While the framework hasn’t been released yet, Crosley said he’s hopeful that given HITRUST’s “blue ribbon industry privacy experts” on its board and in its working group, "the privacy controls have been developed appropriately and with emphasis on flexibility.”

After all, the primary objective of stakeholders in the healthcare ecosystem is not to protect the privacy and security of data but in fact to use health data to provide “appropriate and tailored therapy and to undertake critical research” in the name of easing suffering and improving patients’ quality of life.

“Privacy and the use of health data for these primary purposes should be completely compatible. But since the passage of HIPAA, this compatibility has been elusive,” Crosley said. “Done correctly, privacy and data security will not only appropriately protect patient privacy against actual harms, it will also drive, not just enable but drive, innovation in treatment and research.”

He added if the HITRUST framework can achieve the goal of more protection, more efficiently, with more flexibility, then maybe healthcare workers can focus more on saving patients and less on worrying about data breaches.

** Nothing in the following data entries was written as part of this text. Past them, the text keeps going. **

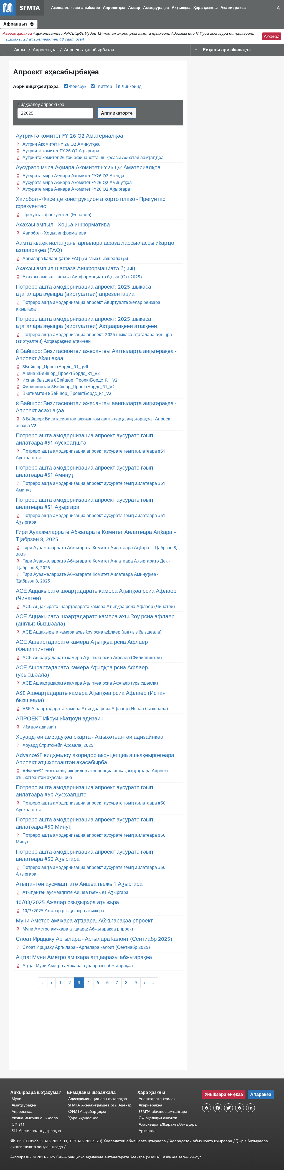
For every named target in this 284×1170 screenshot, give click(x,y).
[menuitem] (76, 7)
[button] (18, 24)
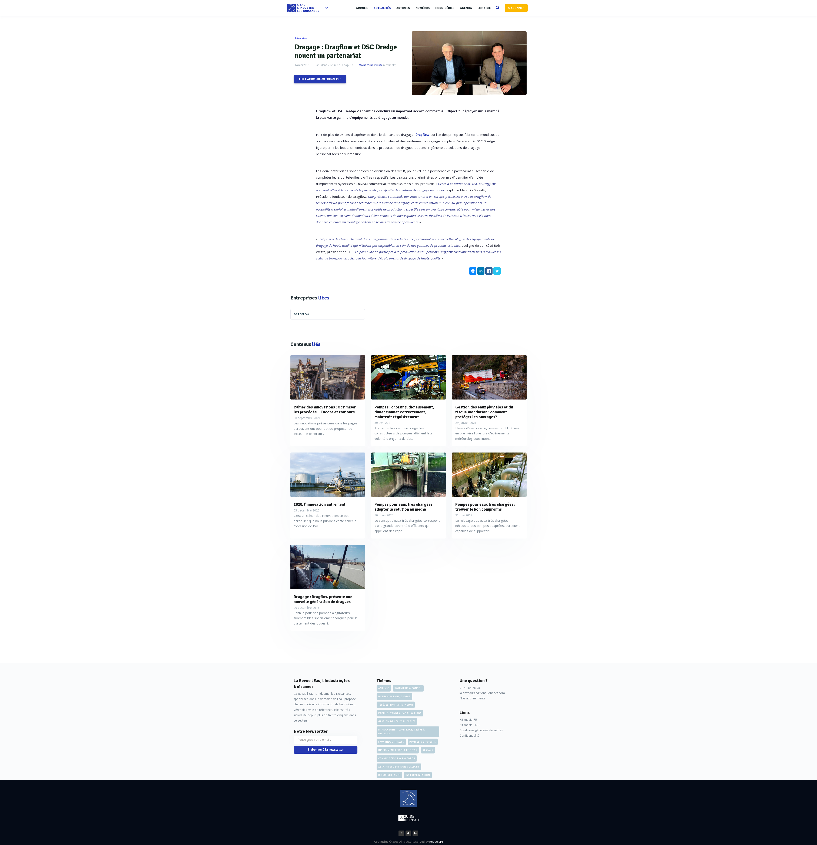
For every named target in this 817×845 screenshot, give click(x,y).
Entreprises (301, 38)
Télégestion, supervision (395, 704)
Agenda (466, 8)
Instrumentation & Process (397, 750)
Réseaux (428, 750)
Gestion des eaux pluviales (397, 721)
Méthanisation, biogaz (394, 696)
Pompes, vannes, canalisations (400, 713)
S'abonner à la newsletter (326, 750)
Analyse (383, 688)
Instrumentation (418, 774)
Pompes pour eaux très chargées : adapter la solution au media (404, 507)
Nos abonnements (472, 698)
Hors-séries (444, 8)
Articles (403, 8)
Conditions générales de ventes (481, 730)
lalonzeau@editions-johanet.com (482, 693)
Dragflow (423, 135)
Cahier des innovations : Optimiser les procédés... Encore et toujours (325, 410)
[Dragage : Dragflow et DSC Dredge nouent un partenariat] (469, 63)
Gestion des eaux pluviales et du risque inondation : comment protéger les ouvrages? (484, 412)
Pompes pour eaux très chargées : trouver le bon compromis (485, 507)
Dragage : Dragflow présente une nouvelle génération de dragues (323, 599)
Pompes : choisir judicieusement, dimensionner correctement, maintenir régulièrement (404, 412)
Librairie (484, 8)
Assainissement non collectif (399, 766)
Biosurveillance (389, 774)
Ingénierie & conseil (408, 688)
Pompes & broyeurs (422, 741)
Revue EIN (436, 842)
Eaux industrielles (391, 741)
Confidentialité (469, 735)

Kirk Nahra, CIPP/US, Wiley Rein partner and chair of the firm's privacy practice and co-chair of its healthcare practice, said HITRUST has been an important participant in bringing useful information on security to the healthcare industry and trying to make sense of the general standards of the HIPAA Security Rule and all the other security frameworks healthcare companies have to worry about.

“By bringing privacy into this concept, they’ve played an important role in guaranteeing the link between privacy and security and giving healthcare companies a useful and efficient way of improving their overall compliance approach,” Nahra said.